» **WORK TO COMPLETE**
Report each line of the data that includes the word "navigation".

== ENTRIES SHOWN ==

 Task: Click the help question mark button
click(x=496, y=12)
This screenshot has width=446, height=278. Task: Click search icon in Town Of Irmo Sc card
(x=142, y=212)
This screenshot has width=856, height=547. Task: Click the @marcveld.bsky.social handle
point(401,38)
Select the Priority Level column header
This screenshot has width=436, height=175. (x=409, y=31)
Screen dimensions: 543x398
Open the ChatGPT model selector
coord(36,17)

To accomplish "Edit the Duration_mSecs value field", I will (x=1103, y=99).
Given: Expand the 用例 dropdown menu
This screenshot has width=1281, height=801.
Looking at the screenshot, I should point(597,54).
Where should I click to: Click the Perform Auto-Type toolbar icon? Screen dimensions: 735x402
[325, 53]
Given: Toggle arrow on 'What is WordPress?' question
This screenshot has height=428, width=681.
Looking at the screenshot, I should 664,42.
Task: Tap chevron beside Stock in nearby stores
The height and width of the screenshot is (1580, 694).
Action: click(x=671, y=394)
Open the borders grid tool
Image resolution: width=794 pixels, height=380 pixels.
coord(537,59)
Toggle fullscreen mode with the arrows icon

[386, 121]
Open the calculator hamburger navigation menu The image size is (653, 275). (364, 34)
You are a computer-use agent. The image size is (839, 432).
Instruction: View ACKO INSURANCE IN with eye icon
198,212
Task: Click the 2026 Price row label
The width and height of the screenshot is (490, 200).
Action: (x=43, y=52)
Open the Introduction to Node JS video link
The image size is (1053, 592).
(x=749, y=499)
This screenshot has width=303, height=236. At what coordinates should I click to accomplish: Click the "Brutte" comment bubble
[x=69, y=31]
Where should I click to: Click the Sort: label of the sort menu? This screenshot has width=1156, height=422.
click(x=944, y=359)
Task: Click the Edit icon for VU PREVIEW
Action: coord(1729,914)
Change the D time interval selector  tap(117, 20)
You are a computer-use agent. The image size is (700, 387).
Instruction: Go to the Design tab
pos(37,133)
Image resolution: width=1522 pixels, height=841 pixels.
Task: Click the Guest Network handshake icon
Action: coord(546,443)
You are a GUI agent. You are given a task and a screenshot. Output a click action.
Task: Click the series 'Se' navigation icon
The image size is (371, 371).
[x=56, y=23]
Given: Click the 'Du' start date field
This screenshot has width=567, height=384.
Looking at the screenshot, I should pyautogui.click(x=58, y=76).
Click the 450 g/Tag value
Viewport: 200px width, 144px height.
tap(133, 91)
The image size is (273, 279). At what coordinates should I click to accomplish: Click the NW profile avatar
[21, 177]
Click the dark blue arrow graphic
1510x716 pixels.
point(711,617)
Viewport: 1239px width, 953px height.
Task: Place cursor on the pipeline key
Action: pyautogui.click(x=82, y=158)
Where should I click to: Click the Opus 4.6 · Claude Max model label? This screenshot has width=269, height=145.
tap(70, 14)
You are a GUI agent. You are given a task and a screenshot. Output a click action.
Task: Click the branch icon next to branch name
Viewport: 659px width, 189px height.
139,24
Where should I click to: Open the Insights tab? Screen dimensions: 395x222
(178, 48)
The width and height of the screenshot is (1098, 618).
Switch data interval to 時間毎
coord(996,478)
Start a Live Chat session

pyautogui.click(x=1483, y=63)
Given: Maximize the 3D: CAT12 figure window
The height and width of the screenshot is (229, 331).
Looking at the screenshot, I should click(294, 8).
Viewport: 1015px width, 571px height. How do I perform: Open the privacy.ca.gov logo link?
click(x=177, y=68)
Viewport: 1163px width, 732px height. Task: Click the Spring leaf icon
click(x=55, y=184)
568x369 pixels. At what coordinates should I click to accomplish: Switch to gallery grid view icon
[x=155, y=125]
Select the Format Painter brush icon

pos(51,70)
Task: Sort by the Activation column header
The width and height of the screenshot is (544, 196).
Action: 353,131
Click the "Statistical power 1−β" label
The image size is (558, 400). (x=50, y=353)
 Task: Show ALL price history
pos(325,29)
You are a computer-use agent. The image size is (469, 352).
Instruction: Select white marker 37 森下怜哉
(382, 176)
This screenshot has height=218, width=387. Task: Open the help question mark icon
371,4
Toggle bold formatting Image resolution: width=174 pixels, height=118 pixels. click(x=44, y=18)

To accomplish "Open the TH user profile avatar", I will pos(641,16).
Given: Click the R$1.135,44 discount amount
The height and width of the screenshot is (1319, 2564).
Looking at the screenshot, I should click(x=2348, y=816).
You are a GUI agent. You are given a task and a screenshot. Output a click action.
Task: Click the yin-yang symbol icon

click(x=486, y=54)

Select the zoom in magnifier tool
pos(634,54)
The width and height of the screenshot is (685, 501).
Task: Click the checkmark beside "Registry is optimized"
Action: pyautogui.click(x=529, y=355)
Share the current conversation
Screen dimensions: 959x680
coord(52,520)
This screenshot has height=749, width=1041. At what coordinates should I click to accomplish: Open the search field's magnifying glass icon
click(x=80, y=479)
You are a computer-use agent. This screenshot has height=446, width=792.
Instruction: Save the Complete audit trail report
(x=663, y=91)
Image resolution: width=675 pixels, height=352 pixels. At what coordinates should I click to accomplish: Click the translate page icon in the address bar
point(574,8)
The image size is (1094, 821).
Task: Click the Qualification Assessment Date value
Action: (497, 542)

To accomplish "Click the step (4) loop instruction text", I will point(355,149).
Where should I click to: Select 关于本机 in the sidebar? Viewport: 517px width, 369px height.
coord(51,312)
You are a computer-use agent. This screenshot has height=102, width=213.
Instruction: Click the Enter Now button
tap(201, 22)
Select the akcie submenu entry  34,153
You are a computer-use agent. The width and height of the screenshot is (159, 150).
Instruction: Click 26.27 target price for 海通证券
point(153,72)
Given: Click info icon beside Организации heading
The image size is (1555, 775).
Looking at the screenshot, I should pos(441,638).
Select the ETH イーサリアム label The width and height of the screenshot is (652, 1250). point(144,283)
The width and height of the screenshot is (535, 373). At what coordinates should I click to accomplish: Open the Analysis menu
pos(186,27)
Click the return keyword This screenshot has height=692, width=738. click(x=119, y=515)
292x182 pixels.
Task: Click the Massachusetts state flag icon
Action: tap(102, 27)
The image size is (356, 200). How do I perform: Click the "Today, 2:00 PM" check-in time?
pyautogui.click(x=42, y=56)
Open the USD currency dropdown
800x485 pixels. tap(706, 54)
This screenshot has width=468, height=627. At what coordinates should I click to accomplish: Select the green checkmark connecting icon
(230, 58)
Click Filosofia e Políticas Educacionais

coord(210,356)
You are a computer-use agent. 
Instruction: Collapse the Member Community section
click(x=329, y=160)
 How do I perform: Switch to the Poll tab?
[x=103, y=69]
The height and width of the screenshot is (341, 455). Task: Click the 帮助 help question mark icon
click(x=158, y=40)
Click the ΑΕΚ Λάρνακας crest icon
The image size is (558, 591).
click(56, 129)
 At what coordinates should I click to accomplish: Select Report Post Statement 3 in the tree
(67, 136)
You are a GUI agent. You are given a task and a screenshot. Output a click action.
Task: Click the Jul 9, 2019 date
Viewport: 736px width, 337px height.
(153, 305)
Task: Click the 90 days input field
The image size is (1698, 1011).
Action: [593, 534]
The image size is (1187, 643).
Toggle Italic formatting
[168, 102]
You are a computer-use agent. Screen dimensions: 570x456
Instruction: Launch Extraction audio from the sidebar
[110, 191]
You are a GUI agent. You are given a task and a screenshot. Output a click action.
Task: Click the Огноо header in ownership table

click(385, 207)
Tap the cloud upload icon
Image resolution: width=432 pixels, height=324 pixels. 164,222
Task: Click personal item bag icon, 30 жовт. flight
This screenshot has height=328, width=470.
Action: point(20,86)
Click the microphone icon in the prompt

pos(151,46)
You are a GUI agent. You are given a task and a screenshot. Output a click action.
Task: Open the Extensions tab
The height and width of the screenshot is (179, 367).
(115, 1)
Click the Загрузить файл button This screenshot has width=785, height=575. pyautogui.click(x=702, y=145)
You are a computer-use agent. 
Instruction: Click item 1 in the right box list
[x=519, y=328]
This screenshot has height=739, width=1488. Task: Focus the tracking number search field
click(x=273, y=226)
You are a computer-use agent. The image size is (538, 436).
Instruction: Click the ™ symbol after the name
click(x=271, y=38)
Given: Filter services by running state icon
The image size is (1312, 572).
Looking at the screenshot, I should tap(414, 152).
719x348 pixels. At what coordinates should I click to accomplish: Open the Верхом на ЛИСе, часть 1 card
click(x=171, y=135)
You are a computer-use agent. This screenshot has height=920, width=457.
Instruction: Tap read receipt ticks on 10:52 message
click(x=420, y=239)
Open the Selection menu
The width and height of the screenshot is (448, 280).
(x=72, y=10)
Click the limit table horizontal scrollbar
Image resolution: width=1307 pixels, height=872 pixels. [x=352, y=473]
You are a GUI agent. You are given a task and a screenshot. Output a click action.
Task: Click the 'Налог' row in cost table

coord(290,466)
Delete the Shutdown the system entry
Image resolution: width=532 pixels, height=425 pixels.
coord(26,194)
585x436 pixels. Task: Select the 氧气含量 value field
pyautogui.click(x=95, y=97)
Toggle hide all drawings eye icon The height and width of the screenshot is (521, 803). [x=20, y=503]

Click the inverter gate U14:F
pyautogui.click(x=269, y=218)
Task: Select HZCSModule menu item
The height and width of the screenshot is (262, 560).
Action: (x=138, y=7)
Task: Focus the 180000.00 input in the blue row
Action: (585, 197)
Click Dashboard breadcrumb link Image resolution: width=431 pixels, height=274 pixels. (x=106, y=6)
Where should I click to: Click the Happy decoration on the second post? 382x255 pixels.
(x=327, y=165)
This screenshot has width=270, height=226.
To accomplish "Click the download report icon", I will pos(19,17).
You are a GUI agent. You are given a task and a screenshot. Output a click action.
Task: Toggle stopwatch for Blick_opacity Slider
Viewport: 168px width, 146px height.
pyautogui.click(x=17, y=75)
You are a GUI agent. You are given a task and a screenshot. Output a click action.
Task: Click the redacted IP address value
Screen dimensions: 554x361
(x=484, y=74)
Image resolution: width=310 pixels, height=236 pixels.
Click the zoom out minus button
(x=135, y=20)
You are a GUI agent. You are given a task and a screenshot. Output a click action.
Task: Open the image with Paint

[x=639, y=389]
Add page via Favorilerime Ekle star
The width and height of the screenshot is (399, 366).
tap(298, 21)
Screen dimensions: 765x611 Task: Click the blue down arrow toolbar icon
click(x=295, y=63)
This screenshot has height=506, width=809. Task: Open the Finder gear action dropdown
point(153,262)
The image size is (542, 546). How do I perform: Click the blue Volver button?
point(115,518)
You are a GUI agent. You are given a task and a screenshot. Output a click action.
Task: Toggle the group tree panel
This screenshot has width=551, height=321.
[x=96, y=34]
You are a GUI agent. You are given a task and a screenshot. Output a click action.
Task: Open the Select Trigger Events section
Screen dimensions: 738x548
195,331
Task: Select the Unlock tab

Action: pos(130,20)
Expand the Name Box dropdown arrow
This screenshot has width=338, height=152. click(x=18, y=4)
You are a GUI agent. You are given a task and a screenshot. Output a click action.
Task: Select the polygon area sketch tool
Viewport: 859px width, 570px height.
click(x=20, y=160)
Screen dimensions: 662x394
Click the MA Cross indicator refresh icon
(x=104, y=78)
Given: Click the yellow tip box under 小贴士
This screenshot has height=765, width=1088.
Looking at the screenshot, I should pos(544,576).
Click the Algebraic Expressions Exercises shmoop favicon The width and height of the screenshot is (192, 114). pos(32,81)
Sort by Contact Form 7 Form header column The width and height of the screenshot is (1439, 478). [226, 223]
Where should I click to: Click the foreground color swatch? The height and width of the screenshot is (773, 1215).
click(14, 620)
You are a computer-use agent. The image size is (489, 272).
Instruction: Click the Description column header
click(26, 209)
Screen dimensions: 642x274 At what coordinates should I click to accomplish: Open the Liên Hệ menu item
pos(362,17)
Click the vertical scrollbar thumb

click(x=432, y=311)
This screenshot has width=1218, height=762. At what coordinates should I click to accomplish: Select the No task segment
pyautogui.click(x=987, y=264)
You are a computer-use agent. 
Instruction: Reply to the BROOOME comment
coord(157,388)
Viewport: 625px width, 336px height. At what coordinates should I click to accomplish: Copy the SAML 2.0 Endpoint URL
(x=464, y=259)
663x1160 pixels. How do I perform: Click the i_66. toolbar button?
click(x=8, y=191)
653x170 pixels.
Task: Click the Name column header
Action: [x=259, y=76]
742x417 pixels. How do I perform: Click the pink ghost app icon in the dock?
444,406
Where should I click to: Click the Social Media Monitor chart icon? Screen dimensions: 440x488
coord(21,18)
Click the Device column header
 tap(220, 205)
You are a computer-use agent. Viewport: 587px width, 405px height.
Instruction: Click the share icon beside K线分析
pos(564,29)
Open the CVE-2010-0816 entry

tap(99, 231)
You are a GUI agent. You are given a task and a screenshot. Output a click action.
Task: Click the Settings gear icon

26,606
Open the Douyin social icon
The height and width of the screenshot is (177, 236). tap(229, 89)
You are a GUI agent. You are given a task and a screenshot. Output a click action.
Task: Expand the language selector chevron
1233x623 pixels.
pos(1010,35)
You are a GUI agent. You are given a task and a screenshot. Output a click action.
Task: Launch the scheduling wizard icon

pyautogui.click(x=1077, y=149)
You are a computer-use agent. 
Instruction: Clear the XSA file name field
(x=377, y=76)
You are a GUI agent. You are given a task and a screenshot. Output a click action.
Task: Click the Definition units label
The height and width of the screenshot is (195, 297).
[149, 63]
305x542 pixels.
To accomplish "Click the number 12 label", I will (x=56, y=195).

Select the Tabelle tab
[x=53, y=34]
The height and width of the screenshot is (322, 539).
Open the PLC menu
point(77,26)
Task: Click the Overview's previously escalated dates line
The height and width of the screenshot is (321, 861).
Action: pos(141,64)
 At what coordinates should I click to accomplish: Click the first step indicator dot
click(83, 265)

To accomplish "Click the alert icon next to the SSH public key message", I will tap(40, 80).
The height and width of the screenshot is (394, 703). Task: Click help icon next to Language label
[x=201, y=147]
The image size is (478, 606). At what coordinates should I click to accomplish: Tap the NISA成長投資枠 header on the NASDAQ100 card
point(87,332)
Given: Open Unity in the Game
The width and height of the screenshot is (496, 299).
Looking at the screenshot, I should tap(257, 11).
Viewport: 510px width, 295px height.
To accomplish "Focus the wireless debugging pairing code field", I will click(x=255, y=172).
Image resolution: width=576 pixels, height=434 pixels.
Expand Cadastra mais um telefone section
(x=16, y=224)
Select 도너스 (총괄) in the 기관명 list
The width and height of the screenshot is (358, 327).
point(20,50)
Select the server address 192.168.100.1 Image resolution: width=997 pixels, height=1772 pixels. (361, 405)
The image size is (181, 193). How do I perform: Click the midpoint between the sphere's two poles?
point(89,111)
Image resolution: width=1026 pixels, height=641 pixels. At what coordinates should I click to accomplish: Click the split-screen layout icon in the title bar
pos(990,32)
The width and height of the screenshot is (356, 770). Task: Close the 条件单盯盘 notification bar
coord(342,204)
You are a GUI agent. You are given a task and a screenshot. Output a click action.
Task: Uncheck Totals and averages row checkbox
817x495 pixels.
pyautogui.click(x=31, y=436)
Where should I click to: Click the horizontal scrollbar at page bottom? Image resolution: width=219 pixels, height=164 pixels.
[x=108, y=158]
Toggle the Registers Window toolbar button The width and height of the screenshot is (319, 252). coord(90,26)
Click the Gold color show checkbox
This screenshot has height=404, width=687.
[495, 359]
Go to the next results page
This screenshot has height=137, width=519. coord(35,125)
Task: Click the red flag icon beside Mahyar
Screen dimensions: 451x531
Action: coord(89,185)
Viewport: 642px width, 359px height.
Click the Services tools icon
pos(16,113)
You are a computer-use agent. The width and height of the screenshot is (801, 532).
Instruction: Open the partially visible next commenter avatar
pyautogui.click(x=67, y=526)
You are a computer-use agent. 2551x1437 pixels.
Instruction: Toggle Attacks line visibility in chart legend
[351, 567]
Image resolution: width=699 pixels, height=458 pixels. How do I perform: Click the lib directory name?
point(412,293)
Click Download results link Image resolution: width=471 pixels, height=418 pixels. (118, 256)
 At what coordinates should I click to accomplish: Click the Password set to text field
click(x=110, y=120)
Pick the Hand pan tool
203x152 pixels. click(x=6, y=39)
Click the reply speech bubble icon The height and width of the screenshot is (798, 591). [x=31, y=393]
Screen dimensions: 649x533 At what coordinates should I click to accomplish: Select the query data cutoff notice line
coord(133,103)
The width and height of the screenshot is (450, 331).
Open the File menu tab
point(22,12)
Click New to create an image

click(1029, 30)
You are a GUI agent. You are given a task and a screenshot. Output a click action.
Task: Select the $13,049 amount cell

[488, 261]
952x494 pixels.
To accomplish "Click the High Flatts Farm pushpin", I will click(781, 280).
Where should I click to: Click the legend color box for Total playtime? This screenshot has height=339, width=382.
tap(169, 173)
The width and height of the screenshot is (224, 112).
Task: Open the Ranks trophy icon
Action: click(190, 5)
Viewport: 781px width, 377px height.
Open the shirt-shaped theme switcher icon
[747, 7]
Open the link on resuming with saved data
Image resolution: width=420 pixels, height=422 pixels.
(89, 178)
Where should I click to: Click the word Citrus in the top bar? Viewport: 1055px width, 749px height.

===

» **RESULT BELOW**
Open the calculator hamburger navigation menu The image size is (653, 275). (364, 34)
Task: Click the series 'Se' navigation icon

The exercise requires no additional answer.